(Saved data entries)

---

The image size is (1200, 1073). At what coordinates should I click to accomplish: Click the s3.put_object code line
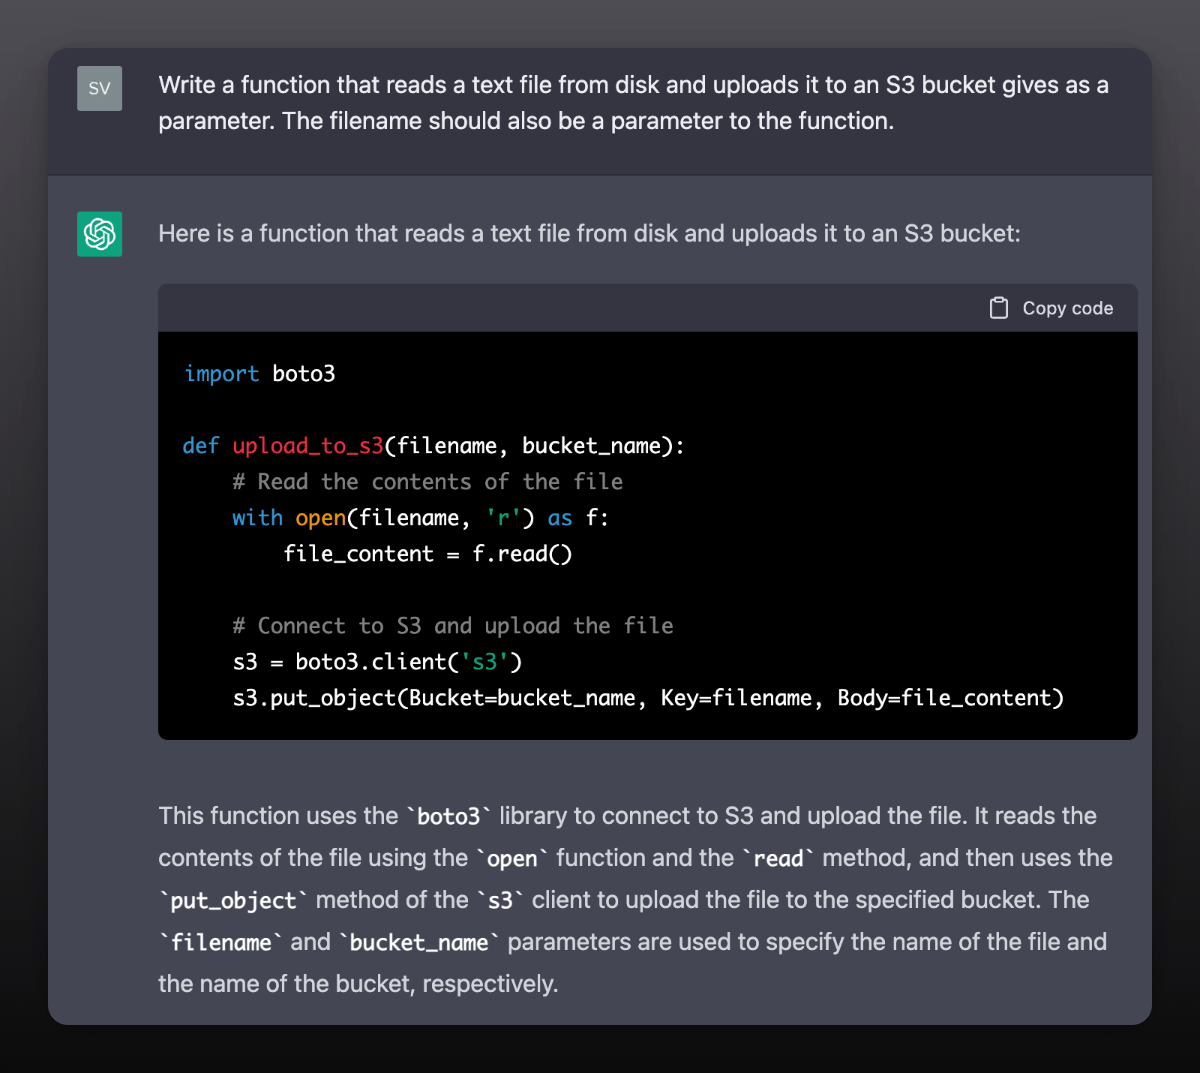pos(648,698)
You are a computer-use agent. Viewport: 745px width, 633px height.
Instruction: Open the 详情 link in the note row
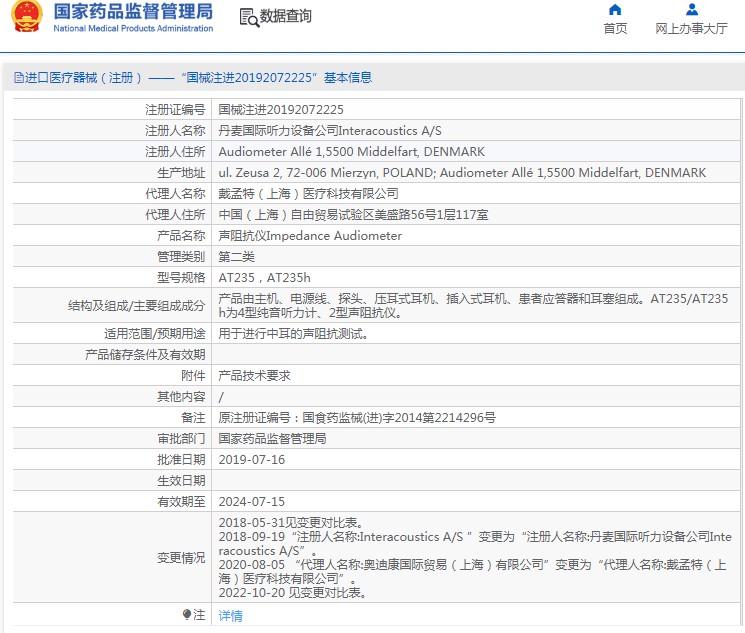pos(230,616)
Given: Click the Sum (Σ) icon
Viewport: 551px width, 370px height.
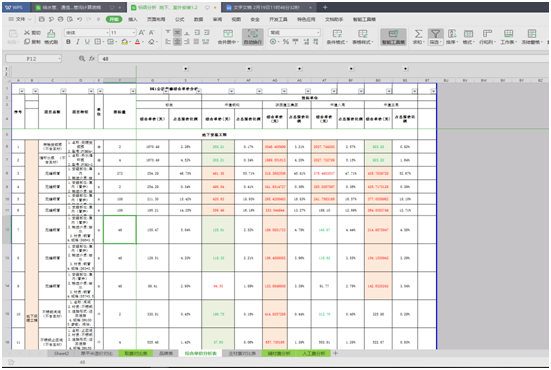Looking at the screenshot, I should pos(418,36).
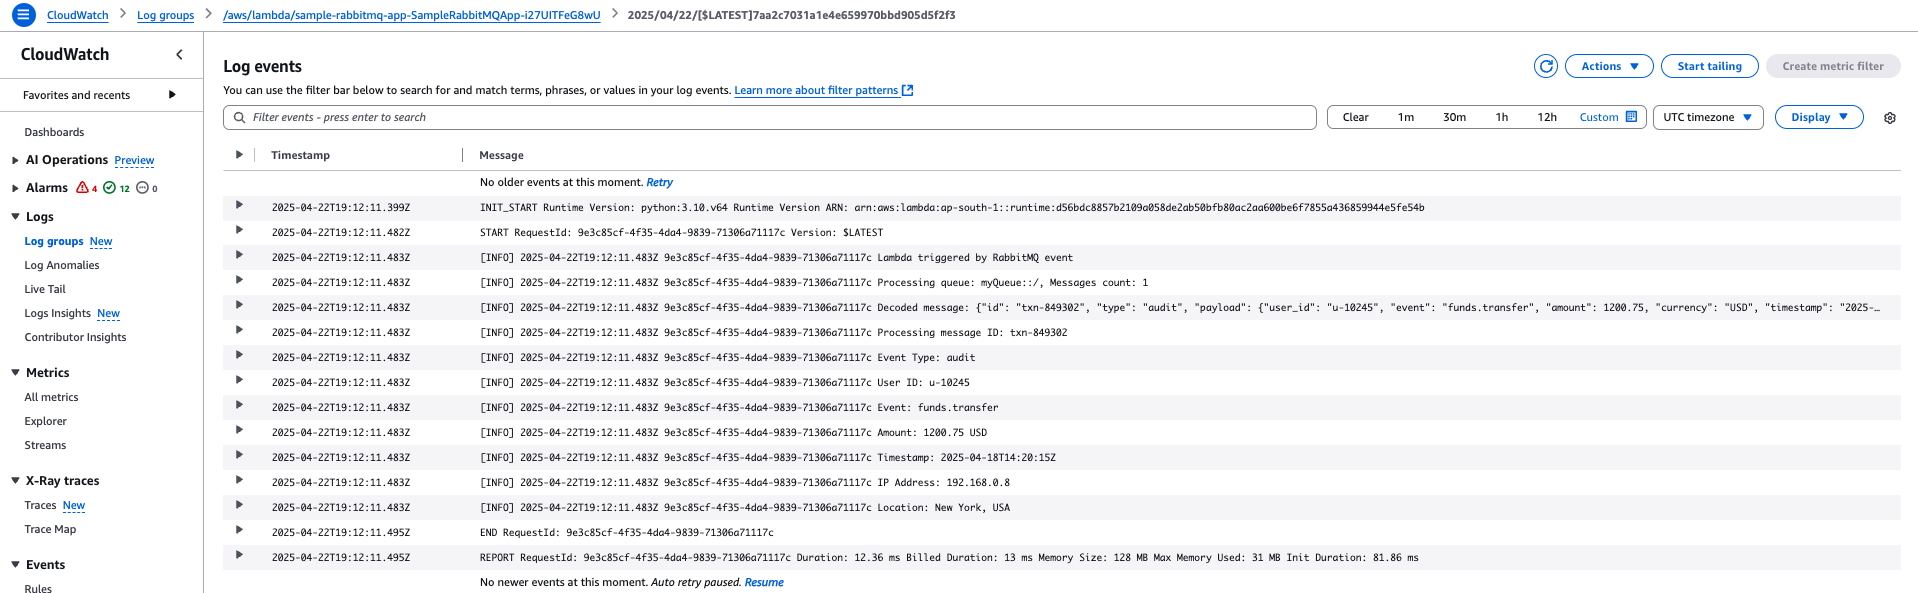Open Logs Insights in the sidebar
Viewport: 1918px width, 593px height.
pyautogui.click(x=57, y=313)
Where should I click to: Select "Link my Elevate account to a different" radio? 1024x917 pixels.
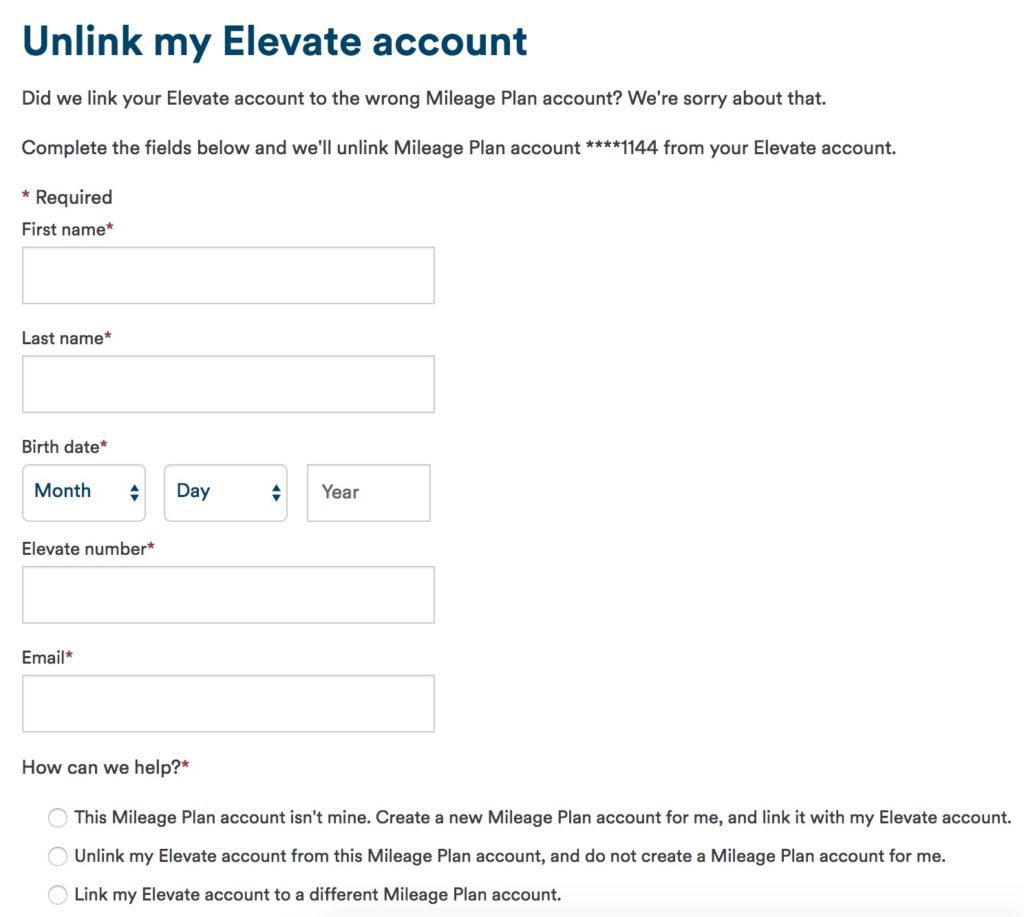tap(58, 895)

---

- Your instructions -
Excluding pictures, copy exactly the lines from the line containing "Where should I" through the last line of the data, inclusive.

- Exercise answer -
Where should I click to: Select "Link my Elevate account to a different" radio? 1024x917 pixels.
tap(58, 895)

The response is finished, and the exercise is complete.